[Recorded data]
★ ★ ★
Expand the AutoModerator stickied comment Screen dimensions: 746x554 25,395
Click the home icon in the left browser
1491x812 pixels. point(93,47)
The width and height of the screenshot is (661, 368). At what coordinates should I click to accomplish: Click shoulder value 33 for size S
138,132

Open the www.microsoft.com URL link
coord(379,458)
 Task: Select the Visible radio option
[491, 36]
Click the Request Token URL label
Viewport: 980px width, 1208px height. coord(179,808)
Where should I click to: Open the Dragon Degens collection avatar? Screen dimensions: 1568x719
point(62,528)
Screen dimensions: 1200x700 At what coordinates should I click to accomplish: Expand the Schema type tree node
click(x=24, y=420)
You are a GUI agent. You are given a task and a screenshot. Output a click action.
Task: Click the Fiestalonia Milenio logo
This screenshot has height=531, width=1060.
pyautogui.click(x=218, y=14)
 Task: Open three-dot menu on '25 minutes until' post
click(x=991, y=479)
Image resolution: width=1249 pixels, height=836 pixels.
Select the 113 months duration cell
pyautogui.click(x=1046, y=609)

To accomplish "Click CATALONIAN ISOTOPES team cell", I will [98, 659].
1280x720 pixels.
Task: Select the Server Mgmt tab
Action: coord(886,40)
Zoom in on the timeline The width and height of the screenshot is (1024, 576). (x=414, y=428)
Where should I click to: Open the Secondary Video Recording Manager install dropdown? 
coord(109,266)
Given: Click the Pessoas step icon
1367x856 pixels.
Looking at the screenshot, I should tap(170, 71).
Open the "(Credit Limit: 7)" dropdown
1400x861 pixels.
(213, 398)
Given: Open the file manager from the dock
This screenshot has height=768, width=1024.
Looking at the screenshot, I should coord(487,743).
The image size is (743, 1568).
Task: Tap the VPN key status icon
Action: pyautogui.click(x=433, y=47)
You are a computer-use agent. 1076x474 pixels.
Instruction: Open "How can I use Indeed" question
★ ★ ★
Count every line of the records that holds "agent". State the number, nothing else.

◆ PROBLEM SOLUTION:
2